A short article and video describes the latest self driving pilot program, using a minivan with what appears to be a very full suite of multiple cameras/lidars/radars all around the vehicle:
https://www.automotivetestingtechnologyinternational.com/news/vehicle-development/autox-opens-fully-driverless-robotaxi-pilot-to-chinese-public.html
The video (with charming actress) does its best to defuse any concerns about driverless cars. The ride itself presents several slightly-challenging driving situations, but all at low speeds. At one point the car moves onto a larger road...where the speed limit is 40kph (25mph) and a few other cars pass the robotaxi. It's also worth noting that the roads were all pretty new (no potholes), no attempt to go into an older city center, and nearly empty. There were some large commercial vehicles in awkward locations--but it wasn't at rush hour.
No hint about how much tailoring/special-casing was done to the local maps and driving algorithms for this pilot. Your AC submitter suggests that it might not be very easy to re-train this system for another city?
(Score: 0, Troll) by Ethanol-fueled on Thursday February 04 2021, @02:49AM (4 children)
Well no shit, of course you can develop a decent self-driving vehicle when you have a bunch of ugly bulbous sensor pods all around the exterior.

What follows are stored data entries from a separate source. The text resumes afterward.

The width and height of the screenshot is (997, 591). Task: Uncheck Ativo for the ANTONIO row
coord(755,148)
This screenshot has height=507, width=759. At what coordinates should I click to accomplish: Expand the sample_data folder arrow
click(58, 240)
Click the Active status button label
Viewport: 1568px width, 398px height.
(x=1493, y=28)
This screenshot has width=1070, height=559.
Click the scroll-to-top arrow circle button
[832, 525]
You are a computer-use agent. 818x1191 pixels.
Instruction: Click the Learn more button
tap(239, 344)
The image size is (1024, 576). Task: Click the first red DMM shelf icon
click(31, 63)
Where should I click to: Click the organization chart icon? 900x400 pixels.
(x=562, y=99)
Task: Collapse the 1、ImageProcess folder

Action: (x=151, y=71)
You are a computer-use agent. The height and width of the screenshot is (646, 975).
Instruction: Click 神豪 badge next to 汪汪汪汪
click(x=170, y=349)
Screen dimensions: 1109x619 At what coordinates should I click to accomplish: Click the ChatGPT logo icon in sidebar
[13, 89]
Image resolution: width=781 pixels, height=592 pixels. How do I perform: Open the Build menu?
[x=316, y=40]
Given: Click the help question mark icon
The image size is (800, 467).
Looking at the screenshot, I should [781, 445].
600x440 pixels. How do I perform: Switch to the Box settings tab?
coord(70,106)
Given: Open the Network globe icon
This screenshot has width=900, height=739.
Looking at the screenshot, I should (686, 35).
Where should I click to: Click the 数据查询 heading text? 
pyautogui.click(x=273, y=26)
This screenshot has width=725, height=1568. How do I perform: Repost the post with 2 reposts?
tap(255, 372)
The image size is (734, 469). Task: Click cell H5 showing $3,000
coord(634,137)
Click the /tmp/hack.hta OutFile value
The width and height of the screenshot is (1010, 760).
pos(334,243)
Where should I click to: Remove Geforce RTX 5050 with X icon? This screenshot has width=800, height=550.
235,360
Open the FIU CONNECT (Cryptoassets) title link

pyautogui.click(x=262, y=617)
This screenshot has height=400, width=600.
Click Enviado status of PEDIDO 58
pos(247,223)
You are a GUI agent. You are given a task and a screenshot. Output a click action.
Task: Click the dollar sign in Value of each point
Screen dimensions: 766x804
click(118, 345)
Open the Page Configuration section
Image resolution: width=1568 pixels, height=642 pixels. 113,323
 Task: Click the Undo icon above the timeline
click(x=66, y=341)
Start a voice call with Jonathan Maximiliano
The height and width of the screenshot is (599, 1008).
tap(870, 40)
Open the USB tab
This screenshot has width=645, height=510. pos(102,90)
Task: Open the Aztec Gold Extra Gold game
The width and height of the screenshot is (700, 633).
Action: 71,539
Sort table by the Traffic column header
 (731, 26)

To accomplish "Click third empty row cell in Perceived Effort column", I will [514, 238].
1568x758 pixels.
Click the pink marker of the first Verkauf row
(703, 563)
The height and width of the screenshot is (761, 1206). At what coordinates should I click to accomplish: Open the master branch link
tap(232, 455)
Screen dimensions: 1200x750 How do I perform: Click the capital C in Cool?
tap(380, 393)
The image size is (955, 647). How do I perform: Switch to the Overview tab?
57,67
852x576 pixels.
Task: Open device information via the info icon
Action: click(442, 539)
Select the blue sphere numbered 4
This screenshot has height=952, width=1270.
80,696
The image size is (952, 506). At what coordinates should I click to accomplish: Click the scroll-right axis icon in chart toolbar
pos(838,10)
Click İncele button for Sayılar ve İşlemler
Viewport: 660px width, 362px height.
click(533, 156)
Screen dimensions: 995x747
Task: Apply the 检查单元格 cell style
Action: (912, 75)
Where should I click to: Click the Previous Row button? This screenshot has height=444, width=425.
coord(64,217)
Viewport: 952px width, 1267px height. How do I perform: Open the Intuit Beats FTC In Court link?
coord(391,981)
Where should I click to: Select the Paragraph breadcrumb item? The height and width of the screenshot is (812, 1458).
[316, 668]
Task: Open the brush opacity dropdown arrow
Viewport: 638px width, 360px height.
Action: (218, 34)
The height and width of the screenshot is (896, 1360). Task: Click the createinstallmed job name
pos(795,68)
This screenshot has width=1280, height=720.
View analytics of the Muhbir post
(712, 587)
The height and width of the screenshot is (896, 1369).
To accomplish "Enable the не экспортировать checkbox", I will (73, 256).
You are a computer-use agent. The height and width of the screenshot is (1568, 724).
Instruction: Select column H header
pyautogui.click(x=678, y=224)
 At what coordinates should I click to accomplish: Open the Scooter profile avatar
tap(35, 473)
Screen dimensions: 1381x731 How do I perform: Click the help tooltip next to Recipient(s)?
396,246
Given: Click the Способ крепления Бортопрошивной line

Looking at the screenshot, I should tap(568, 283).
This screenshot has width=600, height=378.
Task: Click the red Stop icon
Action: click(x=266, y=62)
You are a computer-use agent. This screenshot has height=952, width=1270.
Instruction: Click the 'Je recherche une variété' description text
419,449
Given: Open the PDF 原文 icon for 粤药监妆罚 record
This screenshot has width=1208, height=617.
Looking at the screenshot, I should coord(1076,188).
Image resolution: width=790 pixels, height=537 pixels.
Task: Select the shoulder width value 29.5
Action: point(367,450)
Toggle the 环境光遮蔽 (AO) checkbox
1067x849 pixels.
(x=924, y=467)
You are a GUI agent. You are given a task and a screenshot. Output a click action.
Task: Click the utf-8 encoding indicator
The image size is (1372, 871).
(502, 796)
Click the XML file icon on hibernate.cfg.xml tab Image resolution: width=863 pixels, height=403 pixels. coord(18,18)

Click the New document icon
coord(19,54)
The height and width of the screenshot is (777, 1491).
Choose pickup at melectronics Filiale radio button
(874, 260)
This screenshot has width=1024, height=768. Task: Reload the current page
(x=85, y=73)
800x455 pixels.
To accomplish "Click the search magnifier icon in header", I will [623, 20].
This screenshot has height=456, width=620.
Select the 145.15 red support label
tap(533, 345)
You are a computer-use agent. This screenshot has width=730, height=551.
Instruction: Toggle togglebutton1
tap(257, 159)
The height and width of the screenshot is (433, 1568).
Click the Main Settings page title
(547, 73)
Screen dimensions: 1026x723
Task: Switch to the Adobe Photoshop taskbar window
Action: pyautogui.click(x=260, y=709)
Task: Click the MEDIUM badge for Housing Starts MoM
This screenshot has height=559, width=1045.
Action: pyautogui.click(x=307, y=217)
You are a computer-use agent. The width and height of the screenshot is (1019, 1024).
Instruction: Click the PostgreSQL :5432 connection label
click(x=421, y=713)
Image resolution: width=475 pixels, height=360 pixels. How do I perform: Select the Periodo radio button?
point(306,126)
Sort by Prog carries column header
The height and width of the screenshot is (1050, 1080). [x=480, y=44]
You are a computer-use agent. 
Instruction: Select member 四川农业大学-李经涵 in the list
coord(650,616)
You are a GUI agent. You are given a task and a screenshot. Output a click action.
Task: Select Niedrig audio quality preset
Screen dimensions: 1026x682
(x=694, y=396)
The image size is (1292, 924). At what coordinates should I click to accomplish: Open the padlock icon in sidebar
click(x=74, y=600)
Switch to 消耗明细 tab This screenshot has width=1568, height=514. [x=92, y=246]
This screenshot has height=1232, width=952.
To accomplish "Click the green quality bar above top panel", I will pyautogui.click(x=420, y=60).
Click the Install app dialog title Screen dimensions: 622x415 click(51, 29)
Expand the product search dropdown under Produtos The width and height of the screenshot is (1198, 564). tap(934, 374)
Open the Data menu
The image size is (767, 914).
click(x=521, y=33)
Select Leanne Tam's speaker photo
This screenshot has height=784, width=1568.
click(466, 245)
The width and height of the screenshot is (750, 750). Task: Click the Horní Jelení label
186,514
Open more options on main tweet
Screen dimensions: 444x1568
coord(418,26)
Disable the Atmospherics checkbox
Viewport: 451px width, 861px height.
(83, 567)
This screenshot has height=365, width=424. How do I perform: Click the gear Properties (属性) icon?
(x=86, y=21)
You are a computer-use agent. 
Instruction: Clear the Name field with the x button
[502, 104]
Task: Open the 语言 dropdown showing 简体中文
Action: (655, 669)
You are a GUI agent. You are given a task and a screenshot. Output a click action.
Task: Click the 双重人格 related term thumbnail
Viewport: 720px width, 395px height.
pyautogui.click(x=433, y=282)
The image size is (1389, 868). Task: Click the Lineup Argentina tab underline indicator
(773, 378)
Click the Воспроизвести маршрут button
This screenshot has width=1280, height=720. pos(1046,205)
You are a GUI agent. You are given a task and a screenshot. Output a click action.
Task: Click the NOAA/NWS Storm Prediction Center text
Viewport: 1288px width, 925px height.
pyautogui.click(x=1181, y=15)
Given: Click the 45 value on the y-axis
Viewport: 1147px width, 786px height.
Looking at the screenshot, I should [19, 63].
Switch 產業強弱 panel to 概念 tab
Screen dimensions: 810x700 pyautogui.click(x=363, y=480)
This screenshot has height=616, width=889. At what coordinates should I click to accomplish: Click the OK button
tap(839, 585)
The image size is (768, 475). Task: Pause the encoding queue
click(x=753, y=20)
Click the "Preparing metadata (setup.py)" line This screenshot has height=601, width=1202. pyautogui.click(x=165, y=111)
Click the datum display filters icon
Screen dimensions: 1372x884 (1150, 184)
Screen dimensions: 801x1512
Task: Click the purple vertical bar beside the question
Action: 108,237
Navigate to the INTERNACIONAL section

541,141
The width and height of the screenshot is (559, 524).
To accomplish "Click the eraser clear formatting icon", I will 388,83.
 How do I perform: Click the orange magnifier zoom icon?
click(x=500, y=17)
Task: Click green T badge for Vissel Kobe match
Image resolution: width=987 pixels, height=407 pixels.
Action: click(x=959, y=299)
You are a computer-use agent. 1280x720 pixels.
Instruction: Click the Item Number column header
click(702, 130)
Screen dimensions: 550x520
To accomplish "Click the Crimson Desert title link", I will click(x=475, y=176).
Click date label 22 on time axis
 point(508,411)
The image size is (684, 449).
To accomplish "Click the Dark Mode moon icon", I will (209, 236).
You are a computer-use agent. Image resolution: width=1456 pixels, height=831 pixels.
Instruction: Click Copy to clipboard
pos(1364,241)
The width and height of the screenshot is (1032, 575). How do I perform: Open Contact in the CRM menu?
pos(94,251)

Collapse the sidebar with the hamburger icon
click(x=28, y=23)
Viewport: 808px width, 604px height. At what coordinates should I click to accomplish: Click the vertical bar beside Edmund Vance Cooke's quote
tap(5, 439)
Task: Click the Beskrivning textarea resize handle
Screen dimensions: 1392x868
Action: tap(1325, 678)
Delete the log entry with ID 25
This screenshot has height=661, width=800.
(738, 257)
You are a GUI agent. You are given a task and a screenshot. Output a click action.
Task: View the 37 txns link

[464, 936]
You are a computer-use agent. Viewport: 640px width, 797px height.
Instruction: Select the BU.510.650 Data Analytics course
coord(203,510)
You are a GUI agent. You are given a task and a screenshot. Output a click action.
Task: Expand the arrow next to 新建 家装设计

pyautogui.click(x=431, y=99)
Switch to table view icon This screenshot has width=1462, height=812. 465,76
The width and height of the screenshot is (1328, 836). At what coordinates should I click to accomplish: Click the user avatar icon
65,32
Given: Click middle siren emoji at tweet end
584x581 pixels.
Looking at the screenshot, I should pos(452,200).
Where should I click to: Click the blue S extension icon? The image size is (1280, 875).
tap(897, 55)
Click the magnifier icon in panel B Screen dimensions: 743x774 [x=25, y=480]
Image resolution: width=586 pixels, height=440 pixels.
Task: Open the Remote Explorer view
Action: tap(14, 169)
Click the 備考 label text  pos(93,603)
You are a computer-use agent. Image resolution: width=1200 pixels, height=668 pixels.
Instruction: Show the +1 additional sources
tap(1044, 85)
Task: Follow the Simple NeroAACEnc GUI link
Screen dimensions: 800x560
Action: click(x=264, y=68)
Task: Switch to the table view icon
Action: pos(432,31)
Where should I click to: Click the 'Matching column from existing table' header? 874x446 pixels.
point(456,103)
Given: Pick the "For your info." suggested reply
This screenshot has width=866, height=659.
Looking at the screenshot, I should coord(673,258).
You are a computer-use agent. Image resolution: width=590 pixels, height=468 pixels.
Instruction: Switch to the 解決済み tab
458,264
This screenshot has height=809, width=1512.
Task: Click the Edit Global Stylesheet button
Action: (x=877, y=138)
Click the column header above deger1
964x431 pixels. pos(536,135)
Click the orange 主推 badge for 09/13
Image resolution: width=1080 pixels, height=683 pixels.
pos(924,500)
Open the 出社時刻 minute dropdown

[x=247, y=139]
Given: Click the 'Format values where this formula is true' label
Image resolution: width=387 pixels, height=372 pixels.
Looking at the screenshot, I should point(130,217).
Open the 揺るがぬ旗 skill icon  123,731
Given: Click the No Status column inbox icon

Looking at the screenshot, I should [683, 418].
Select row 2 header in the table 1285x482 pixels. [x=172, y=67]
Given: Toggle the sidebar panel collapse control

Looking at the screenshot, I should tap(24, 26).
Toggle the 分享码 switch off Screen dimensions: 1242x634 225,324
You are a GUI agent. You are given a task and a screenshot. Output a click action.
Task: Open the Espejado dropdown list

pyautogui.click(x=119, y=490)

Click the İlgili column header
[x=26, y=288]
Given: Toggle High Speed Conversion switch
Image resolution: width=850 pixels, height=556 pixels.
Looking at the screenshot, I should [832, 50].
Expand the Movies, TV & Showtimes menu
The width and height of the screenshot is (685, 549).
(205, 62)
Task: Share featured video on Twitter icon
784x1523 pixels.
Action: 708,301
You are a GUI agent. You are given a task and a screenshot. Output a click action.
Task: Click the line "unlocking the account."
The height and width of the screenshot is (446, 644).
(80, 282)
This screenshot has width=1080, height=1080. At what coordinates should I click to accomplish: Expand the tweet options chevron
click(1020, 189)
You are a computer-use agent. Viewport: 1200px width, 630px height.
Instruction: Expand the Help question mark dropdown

The sensor positioning is almost Mexican-like in its design, the front-center pod especially almost feels zip-tied and duct-taped on. Though I didn't stick around the video long enough to see how well it actually drove, I just wanted a laugh knowing it was going to be ugly as fuck and I sure wasn't disappointed. It could be the most perfect self-driving vehicle ever and people might ride in it, but fucking nobody will buy anything like it for their own personal use.
Sensor aesthetics -- the real challenge with self-driving vehicles -- remain closely guarded secrets within the industry.
(Score: 0) by Anonymous Coward on Thursday February 04 2021, @03:00AM (1 child)
But you will probably agree that the actress was well "styled", almost enough to compensate for the minivan with sensors stuck all over?
(Score: 0) by Ethanol-fueled on Thursday February 04 2021, @03:18AM
Unnatural hair color, eyelid (and God knows what else) surgery, face ironclad with caked layers of makeup, probably Botox'd all to hell.
Rather have a less-attractive but real Chink than somebody who will look like a Bogandoff brother by age 40. But my Asian buddies tell me that Chink women are bitchmost amongst the Asians due to the positive female/male ratio of China amidst their rising cosmopolitanism. I'm no expert of slant-eyed women anyway.
(Score: 3, Insightful) by multistrand on Thursday February 04 2021, @08:27AM (1 child)
"... ugly bulbous sensor pods ..."
Yeah because every time I take a taxi I'm super concerned about the car's style.
"... It could be the most perfect self-driving vehicle ever and people might ride in it, but fucking nobody will buy anything like it for their own personal use. ..."
Nobody? The car could look like a rolling turd but if it safely got me where I want to go, I'd buy it. I'd rather spend my travel time not doing the driving and if the aesthetics of such a vehicle must take a backseat to that function, so be it.
(Score: 2) by DannyB on Thursday February 04 2021, @04:20PM
I agree. A car is for transportation, not fashion. Especially a vehicle you hire but do not own. But I must point something out . . .
If you value function over aesthetics, you'll never be able to get a job at Apple. I hear Apple will soon begin making cars. And computers.
The classic Apple (pre return of Jobs) was concerned about function more than fashion. And function includes making it easy and efficient to use. Pretty to the eye is not the same thing.
A ban on nuclear weapons could be enforced by the threat of use of a stockpile of banned nuclear weapons.